======== Dataset excerpts ========

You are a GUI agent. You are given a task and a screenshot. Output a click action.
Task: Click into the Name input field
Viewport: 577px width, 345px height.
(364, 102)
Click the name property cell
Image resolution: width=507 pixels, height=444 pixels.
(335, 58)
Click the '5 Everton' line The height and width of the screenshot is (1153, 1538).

========

— What needs to be done —
Check every line of the data above for the string "screenshot", and copy those that have it.

— Solution to this exercise —
You are a GUI agent. You are given a task and a screenshot. Output a click action.
Click the '5 Everton' line The height and width of the screenshot is (1153, 1538).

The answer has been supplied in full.